HA is the ability of VMware to power on VMs on another ESX host in case one or more hosts fail in a cluster. Some of the things that you need to know about VMware HA are:
- HA Calculations: HA is based on what is called a “slot”. A slot is basically a reserved space for running a VM in the cluster. Two features that determine a slot are CPU and RAM used by VM. By default VMware HA selects the slot size to be the largest chunk of CPU and RAM used by a VM as shown in the diagram below. HA uses this to determine the number of slots available in the cluster to run the VMs in an HA event. The default selection can be changed by modifying the following advanced attributes:
das.slotMemInMB – Change the memory usage by a VM for slot calculations
das.slotCpuInMHz – Change CPU usage by a VM for slot calculations
- First 5 hosts in a cluster are designated as Primary for HA. At least 1 node in the cluster is selected as Active Primary.
- HA agent is installed on the ESX host and polls for heartbeat every second by default.
- Failure is detected if no heartbeat is received in 15-seconds
- Isolation Network is polled every 12 seconds after which host is designated as Isolated. Service Console default gateway for ESX and VMkernel default gateway for ESXi are pinged for detecting isolation. You can also designate other addresses by modifying das.isolationaddress include other destination in the detection process.
- Admission Control Policy: Ability to reserve resources for HA. You can use Host, VM Restart Priority to control admission policy. VM Restart priorities are defined as
- High – First to start. Use for database servers that will provide data for applications.
- Medium – Start second. Application servers that consume data in the database and provide results on web pages.
- Low – Start Last Web servers that receive user requests, pass queries to application servers, and return results to users.

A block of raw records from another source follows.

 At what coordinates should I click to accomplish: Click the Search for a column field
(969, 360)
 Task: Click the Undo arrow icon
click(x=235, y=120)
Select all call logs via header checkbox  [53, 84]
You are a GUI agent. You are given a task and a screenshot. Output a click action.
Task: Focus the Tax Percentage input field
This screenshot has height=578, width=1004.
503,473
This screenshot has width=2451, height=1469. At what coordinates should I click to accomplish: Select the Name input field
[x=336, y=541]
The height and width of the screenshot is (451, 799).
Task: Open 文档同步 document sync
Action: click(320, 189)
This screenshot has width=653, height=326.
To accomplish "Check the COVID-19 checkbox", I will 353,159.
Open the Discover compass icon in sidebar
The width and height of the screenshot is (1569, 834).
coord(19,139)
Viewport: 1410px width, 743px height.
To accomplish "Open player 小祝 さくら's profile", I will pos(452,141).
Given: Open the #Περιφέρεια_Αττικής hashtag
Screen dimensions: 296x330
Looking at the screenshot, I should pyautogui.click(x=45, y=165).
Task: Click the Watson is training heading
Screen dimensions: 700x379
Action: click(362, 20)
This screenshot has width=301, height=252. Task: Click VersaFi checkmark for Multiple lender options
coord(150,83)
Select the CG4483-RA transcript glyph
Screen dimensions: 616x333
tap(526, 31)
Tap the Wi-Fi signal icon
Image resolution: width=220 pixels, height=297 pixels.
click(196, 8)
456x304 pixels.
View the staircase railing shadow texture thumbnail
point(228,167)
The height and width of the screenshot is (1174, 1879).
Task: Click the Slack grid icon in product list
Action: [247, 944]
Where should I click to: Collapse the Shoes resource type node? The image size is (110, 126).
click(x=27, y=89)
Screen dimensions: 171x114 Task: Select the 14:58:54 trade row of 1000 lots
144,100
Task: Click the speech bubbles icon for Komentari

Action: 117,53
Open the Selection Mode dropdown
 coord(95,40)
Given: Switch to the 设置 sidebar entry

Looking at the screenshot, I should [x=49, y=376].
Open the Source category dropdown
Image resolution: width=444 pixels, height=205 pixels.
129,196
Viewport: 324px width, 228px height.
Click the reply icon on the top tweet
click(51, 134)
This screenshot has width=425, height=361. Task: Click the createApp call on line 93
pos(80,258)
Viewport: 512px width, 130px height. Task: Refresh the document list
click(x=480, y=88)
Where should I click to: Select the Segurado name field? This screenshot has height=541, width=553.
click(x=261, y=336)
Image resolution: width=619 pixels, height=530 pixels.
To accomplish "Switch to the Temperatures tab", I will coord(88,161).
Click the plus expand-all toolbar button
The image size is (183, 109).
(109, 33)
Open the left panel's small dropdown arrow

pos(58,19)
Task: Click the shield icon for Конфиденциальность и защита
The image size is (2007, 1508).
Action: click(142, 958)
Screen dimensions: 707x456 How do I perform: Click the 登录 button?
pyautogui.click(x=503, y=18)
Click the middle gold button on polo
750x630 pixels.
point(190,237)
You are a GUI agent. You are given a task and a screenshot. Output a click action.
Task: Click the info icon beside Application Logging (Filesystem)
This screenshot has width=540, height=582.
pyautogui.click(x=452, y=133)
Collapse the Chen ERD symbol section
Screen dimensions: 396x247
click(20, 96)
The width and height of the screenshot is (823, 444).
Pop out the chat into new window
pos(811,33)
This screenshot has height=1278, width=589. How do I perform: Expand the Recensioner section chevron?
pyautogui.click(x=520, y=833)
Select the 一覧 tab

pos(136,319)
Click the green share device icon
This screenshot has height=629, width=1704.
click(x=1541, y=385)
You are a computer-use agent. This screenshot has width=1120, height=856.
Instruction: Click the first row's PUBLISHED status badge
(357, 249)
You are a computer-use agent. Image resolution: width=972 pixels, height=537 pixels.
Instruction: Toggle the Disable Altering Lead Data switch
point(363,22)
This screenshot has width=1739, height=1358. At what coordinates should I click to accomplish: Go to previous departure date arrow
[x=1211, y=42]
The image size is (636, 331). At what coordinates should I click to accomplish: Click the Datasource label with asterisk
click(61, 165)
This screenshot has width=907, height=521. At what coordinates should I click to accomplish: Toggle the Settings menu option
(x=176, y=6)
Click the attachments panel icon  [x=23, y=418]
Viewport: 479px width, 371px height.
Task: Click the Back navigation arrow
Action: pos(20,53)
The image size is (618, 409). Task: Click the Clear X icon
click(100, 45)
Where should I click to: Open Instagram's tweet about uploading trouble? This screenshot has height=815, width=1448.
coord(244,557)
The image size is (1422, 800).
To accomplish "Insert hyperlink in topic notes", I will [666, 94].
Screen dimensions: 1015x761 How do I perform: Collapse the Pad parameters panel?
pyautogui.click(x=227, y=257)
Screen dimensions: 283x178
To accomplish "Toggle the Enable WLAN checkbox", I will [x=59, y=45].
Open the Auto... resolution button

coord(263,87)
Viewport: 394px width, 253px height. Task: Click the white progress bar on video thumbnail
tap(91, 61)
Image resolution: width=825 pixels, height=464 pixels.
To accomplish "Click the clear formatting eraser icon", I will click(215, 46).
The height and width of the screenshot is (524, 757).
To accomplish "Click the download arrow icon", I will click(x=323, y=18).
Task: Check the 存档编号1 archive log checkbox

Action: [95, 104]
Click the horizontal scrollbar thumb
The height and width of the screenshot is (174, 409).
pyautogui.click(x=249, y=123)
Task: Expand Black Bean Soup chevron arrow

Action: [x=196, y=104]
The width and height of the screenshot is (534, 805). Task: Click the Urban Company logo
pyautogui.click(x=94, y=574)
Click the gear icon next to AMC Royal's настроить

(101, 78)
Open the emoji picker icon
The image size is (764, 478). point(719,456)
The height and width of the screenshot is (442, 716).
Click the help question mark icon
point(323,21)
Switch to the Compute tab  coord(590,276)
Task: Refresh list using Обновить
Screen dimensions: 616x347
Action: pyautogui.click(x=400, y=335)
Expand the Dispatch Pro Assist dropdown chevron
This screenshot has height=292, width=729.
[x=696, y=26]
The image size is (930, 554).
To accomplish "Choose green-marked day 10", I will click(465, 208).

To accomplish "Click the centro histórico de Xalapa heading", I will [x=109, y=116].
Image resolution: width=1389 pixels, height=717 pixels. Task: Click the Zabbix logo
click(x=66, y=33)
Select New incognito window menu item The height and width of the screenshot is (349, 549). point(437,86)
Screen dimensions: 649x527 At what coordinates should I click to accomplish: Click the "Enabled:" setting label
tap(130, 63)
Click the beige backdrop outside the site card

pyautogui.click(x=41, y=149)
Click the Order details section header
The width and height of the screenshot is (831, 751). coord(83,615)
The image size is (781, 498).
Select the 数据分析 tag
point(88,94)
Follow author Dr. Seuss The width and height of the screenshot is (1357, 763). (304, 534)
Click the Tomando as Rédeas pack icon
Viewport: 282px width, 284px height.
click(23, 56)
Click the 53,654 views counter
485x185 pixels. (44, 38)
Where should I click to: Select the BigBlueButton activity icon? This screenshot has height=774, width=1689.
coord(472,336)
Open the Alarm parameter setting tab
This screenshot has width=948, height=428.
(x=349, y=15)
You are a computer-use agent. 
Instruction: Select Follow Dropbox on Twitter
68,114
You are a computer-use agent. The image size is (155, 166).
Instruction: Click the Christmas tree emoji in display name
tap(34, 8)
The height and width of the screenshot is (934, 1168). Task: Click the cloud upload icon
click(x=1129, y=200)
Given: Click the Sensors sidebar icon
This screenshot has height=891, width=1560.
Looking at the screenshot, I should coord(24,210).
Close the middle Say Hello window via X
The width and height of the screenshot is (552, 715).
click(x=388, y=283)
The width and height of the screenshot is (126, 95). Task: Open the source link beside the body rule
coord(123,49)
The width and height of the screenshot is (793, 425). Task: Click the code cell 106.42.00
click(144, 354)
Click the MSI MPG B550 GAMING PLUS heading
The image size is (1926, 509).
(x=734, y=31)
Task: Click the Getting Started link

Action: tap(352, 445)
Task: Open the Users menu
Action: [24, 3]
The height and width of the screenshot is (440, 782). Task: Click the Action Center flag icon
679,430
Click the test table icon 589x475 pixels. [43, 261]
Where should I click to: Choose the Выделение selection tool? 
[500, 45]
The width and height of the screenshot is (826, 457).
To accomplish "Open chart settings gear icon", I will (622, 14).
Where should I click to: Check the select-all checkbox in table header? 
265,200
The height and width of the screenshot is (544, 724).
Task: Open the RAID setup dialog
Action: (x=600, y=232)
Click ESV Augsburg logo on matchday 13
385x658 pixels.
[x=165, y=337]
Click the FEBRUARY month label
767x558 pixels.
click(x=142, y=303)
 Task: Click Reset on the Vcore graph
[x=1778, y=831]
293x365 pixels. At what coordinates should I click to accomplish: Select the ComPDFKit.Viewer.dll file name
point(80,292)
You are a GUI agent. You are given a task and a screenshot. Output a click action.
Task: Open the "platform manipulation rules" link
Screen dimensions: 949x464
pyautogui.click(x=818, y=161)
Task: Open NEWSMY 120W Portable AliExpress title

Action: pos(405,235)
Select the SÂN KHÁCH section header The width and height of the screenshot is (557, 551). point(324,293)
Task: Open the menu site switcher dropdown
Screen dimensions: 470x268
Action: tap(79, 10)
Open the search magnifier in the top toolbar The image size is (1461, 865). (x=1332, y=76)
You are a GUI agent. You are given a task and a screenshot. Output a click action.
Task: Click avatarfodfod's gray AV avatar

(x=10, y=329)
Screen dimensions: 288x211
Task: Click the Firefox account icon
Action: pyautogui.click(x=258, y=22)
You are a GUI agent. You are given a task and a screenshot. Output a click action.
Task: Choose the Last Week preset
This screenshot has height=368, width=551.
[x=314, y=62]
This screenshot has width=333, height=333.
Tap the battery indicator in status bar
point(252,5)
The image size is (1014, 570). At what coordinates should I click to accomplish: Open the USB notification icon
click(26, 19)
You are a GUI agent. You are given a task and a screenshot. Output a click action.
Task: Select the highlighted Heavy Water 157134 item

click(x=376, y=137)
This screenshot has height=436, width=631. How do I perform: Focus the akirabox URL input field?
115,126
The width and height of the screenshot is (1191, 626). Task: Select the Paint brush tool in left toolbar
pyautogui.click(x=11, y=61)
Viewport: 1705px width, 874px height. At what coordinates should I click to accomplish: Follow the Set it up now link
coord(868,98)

- Disables admission control: If you select this option, virtual machines can, for
- example, be powered on even if that causes insufficient failover capacity. When
- this is done, no warnings are presented, and the cluster does not turn red. If a cluster has insufficient failover capacity, VMware HA can still perform
- failovers and it uses the VM Restart Priority setting to determine which virtual
- machines to power on first.
- Enable port fast (Cisco) on the switches as best practice for bypassing spanning tree delays.
- VM Monitoring – HA also has the ability to monitor VMs but requires that VMware Tools be installed and running. Occasionally, virtual machines that are still functioning properly stop sending heartbeats. To avoid unnecessarily resetting such virtual machines, the VM Monitoring service also monitors a virtual machine's I/O activity. If no heartbeats are received within the failure interval, the I/O stats interval (a cluster-level attribute) is checked. The I/O stats interval determines if any disk or network activity has occurred for the virtual machine during the previous two minutes (120 seconds). If not, the virtual machine is reset. This default value (120 seconds) can be changed using the advanced attribute das.iostatsInterval.